Apoptosis induced by doxorubicin and cinchonine in P388 multidrug-resistant cells

Abstract

Abstract Acquired drug resistance is a major factor in the failure of doxorubicin-based cancer chemotherapy. We determined the ability of cinchonine to reverse doxorubicin drug resistance in a doxorubicin-resistant leukaemia cell line (mouse P388/DOX). A non-cytotoxic concentration of cinchonine (10 μM) increased the sensitivity to doxorubicin of multidrug-resistant P388/DOX cells and significantly enhanced the doxorubicin-induced apoptosis and DNA fragmentation in resistant cells, but had no effect in parent cells. Time-course studies demonstrated that DNA fragmentation was present 24 h after incubation with doxorubicin and cinchonine, indicating that DNA degradation was a preceding event. In cultured cells, cinchonine increased the intracellular accumulation of doxorubicin in the resistant cells in a dose-dependent manner. Using flow cytometry to measure the inhibition of the P-glycoprotein (P-gp) dependent efflux of rhodamine 123, cinchonine was found to be considerably more effective than quinine.
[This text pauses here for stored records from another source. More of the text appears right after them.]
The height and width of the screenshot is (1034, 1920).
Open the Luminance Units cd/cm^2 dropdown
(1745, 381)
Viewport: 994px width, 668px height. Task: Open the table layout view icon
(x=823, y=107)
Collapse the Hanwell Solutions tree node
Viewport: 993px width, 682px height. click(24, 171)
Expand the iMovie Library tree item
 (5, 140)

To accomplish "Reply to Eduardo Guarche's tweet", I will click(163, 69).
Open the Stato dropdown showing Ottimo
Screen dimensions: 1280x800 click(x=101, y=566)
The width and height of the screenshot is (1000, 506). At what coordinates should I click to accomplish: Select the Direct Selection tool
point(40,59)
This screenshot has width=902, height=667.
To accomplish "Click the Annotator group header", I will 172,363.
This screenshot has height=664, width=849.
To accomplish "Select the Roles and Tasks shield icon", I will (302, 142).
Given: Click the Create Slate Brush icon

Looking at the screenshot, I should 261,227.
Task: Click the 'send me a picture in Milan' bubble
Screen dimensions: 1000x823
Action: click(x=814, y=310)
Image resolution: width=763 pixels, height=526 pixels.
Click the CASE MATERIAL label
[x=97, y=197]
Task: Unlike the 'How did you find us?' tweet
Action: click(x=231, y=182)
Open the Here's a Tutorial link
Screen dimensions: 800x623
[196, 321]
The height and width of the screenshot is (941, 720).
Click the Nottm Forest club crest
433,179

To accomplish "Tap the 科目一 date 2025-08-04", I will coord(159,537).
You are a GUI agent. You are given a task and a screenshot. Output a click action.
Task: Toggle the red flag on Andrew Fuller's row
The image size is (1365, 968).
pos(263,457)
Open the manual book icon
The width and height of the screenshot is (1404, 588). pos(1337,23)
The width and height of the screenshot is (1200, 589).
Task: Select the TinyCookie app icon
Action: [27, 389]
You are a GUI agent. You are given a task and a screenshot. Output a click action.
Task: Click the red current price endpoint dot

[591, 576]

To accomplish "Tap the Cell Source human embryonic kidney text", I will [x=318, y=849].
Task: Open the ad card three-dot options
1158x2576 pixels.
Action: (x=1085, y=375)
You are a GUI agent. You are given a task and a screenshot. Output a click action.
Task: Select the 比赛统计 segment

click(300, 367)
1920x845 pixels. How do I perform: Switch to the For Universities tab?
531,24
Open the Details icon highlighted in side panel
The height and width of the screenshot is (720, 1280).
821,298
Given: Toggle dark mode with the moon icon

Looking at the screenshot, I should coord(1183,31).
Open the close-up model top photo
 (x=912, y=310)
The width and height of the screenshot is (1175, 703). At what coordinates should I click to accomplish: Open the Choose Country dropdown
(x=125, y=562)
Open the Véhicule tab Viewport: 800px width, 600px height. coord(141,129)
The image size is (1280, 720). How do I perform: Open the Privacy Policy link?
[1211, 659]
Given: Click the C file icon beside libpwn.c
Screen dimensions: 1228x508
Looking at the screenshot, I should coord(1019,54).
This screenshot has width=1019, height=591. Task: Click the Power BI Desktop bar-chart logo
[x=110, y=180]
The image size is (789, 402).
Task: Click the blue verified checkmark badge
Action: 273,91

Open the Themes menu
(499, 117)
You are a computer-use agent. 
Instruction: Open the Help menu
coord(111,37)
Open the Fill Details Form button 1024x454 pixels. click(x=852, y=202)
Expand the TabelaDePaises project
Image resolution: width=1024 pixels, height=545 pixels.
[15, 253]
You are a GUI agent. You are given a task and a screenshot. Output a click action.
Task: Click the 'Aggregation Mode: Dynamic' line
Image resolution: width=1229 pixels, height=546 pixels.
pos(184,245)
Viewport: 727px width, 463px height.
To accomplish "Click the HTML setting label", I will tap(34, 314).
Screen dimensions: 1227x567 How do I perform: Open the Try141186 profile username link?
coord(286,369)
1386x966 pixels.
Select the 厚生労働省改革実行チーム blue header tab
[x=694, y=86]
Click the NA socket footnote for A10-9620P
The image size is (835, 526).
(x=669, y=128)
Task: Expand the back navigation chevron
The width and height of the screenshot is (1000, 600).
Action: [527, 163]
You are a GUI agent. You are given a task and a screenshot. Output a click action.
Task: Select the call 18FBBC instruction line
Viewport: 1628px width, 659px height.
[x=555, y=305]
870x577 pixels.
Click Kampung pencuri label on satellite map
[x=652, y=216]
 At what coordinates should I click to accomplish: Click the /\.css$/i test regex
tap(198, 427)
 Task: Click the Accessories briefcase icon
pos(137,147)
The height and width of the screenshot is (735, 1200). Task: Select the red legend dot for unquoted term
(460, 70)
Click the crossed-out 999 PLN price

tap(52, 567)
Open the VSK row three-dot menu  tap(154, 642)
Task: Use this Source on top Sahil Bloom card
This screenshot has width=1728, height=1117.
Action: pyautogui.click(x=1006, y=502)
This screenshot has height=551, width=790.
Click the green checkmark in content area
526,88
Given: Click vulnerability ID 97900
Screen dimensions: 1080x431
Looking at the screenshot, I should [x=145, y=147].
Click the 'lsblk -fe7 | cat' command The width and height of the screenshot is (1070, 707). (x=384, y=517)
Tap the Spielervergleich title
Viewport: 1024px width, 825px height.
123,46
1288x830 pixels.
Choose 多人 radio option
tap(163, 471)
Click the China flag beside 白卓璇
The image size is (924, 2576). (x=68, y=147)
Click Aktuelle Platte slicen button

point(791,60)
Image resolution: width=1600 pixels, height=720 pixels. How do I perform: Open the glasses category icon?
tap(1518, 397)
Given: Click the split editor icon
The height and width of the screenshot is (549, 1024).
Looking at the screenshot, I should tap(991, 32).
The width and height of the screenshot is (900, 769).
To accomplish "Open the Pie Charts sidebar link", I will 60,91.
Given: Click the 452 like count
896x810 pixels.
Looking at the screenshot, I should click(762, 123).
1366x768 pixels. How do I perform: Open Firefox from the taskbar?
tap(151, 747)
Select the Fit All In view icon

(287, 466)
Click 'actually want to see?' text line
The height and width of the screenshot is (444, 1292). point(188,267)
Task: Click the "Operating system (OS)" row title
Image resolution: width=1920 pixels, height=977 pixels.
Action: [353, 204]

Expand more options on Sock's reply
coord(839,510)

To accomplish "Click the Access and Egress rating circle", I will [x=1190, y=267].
The results with cinchonine suggest that there may be quinine derivatives with a similar capacity to inhibit drug transport by P-gp. Additionally, the G2/M phase cell population in resistant cells is increased by doxorubicin/cinchonine treatment. Exposure of resistant cells to 1 μM doxorubicin and 10 μM cinchonine resulted in the expression of Fas (APO-1/CD95) in cells after 6 h. These studies demonstrate that the cell killing effects of doxorubicin and cinchonine in resistant cells are mediated, at least in part, by the induction of apoptosis.